In a March 2010 meeting of the Liberal Party, Fowler was a guest speaker who took the opportunity to condemn the Liberals, saying, "I believe the Liberal party has, to a significant extent, lost its way, at least in policy terms, and of course I mean, in particular, my area of foreign policy terms, and is in danger of losing its soul...To this observer, it seems that Liberals today don't stand for much in the way of principles...I have the impression that they will endorse anything and everything which might return them to power and nothing which won't, whatever the merits of either. It's all about getting to power, and it shows...I believe Liberals seem prepared to embrace an infinite array of special interests in order to shill for votes rather than forging a broad-based principled alliance founded in deep Liberal traditions, one with a distinct social contract and an independent Canadian character, which would protect, project and defend core Liberal values at home and abroad..." and on the Conservatives, he said, "In a short period of time we've established unique credentials in Africa", Fowler said. "I fear, however, that we are in the process of squandering a hard-won and important asset.". Fowler did briefly praise the Harper government, "I owe a debt to Mr. Harper and I am all too aware that such criticism is a rather churlish way of repaying it....(however) after four consecutive Conservative budgets, it is clear that the current government has failed to live up to its 2006 election promise to move Canadian aid performance toward the OECD (Organisation for Economic Co-operation and Development) average donor spending levels."[13] Fowler stated that both major parties have been enticed by the allure of political gains within the Jewish community. He said it is a strategy that leads to an unproductive support for Israel and undermines Canada's reputation as a trusted mediator in the Middle East. "The scramble to lock up the Jewish vote in Canada meant selling out our widely admired and long-established reputation for fairness and justice", Fowler said.[14]
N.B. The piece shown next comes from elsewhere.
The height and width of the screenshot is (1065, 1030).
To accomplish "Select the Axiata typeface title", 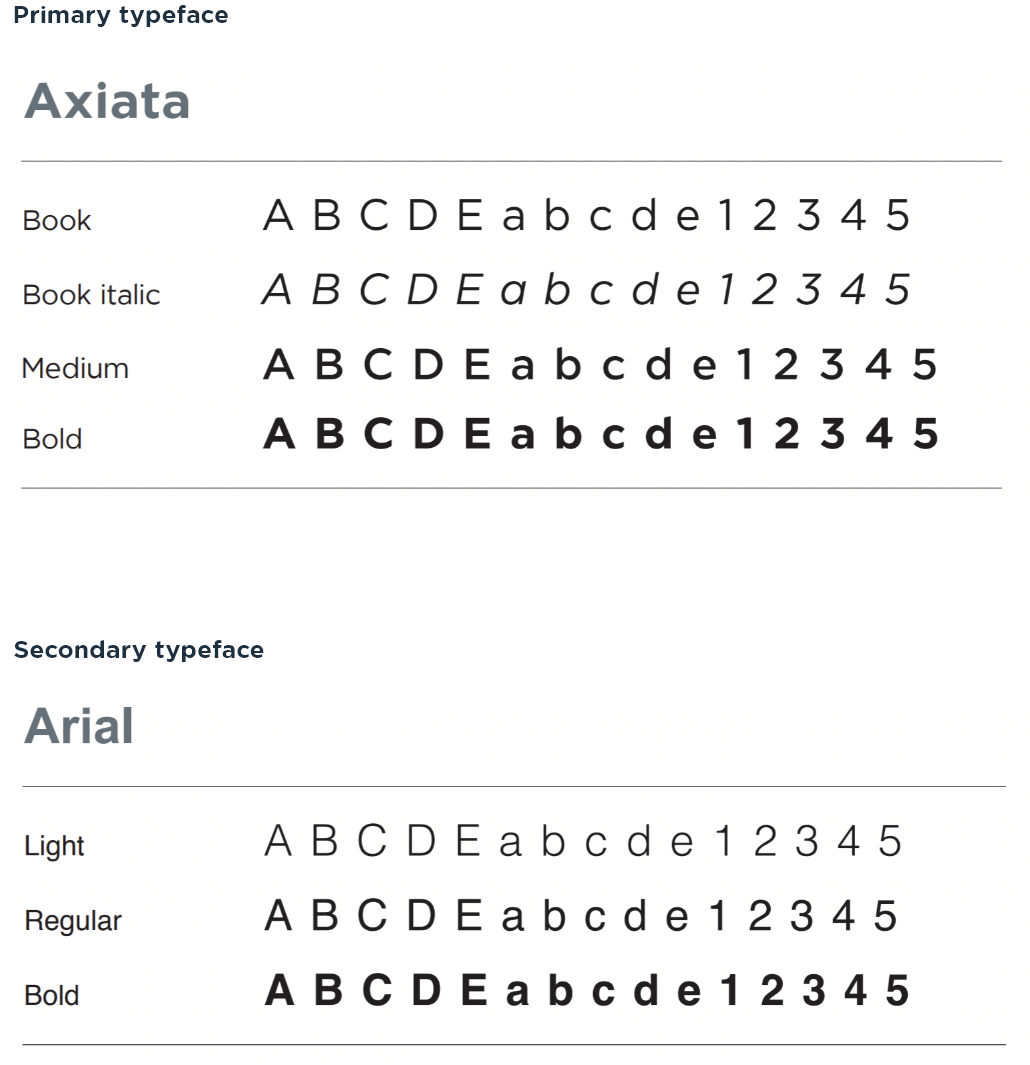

During an acceptance speech for an honorary doctorate, on 31 October 2010, from the University of Ottawa, Fowler called out young Canadians for being apathetic and stating that they lose their "bitching rights" and "Your age group's involvement in the political process, at all levels of government, stretches any reasonable definition of apathy.".[15]
On 21 July 2008, the Secretary General of the United Nations, Ban Ki-moon, appointed Fowler to be his Special Envoy to Niger, with the rank of Under-Secretary-General in the Secretariat of the UN.
While acquitting his UN mission, Fowler and his colleague Louis Guay were captured by al Qaeda in the Islamic Maghreb (AQIM) on 14 December 2008, and held hostage in the Sahara Desert for 130 days.
Fowler was reported missing along with Guay, deputy director of the Sudan task force in Ottawa, and their Niger-based driver, Soumana Moukaila, after their car was found on the evening of 14 December 2008 about northwest of Niamey,[2] [16] after visiting the Canadian-owned Samira Hill Gold Mine.[17] On 16 December, the Front des Forces de Redressement (FFR) claimed on its website that its members kidnapped Fowler and three others, saying that they targeted diplomats who support the Niger government led by President Mamadou Tandja. However, Seydou Maiga Kaocen, speaking for the organization, stated that the "FFR formally denies any involvement in the abduction of Mr. Robert Fowler, UN envoy to Niger. ... We hope that Mr Fowler and his delegation will be released as soon as possible", he followed.[18]
In February 2009, Al-Qaeda Organization in the Islamic Maghreb claimed responsibility for Fowler's kidnapping.[19]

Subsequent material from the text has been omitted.